Apollo has all these directives in their schema but you can't print them because:

  1. You can't print directives at all and your solution solves that.
  2. Code for printing is Apollo-specific, your solution doesn't fix that.

If we truly want to solve this problem, the schema should be self-printable.

That implies we tie directive objects to definitions in a unified manner. That seems to contradict the philosophy of not letting directives bleed into the programmatic representation of a schema.

Directive definitions are already part of the schema even SDL directives (you can check introspection).
If you read spec:

Directives can also be used to annotate the type system definition language as well, which can be a useful tool for supplying additional metadata in order to generate GraphQL execution services, produce client generated runtime code, or many other useful extensions of the GraphQL semantics.

So "supplying additional metadata" is directly mapped to extensions as it the only "metadata-like" thing you can change in GraphQL* classes. Also, it's perfectly fine to have directive objects in the schema (and we have them today). What's not ok (and Lee was referring to it) is to have "directive values" (not definitions) being associated with schema.
The directive should be used as "transformations" (the same way as decorators used in any language) and should not persist in the schema (but transformation can do anything including writing to "extensions").
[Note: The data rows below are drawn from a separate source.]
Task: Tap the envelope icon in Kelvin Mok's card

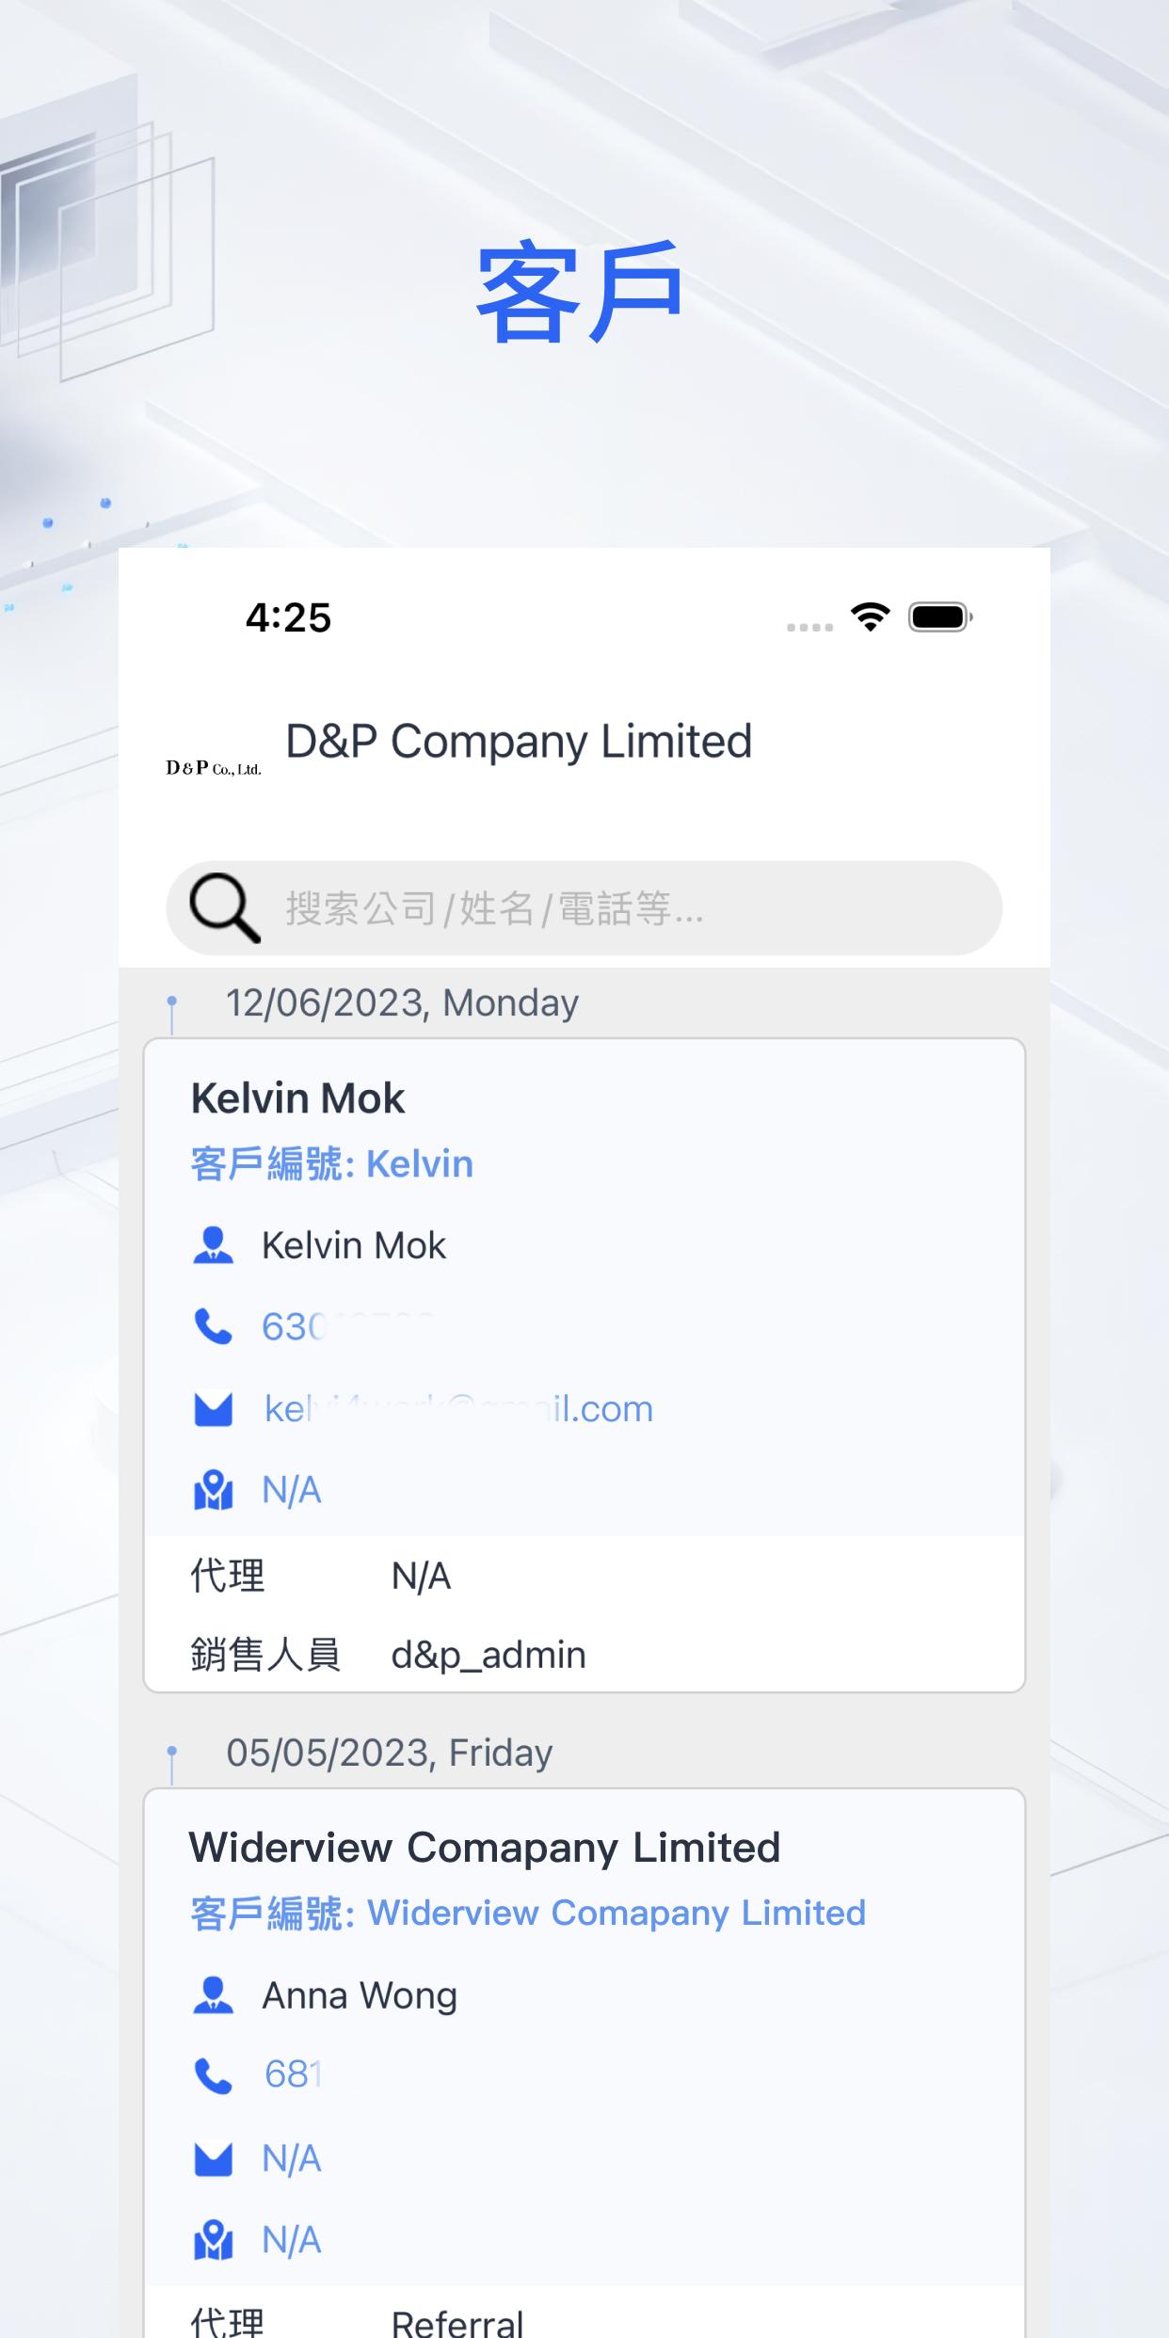Action: pos(213,1409)
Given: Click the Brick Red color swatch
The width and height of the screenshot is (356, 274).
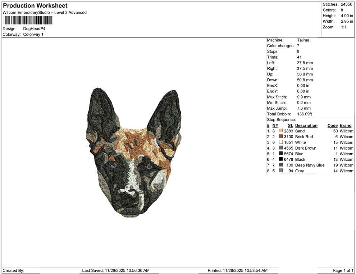Looking at the screenshot, I should (280, 137).
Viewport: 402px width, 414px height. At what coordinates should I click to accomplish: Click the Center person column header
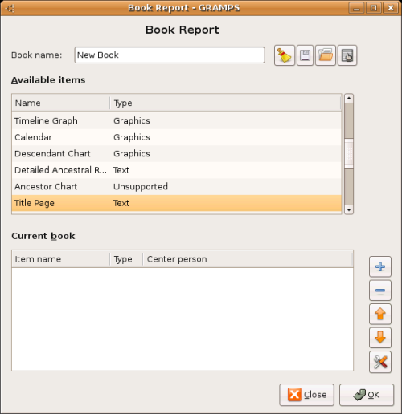tap(248, 259)
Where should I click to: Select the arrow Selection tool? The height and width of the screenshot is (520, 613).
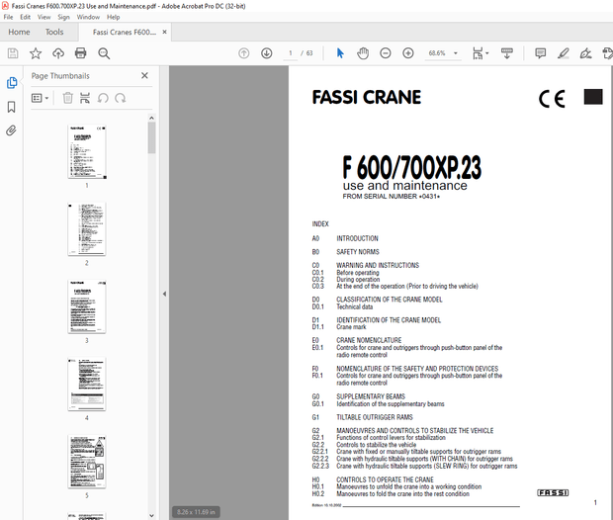pos(340,53)
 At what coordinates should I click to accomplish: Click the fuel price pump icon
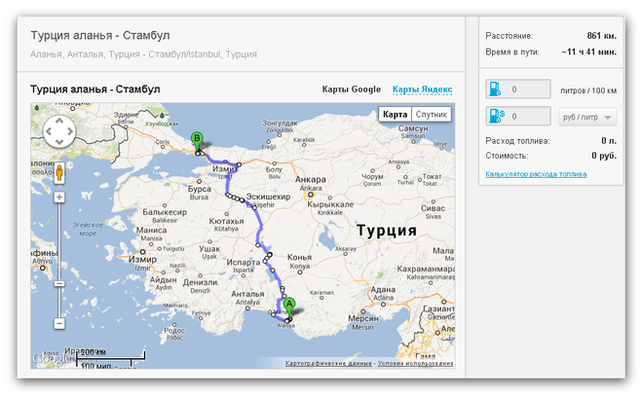(x=495, y=117)
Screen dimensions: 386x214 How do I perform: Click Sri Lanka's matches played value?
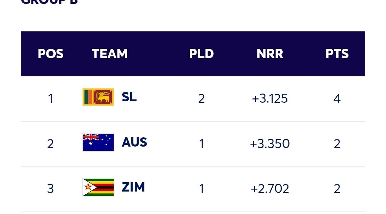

Back to your proposal, let's use your framework as an example.
Disclaimer: Don't know much about graphql-php but I assume it work the same way as graphql-js.
So you defined your directives in SDL and process users SDL, now you get schema which you can pass to any other tool. Those 3rd-party tools see SDL directives in your schema (schema.getDirectives()) but see the same schema as your framework use but at the same time can't print schema in the same way as you do (because code for printing directives is not part of the schema).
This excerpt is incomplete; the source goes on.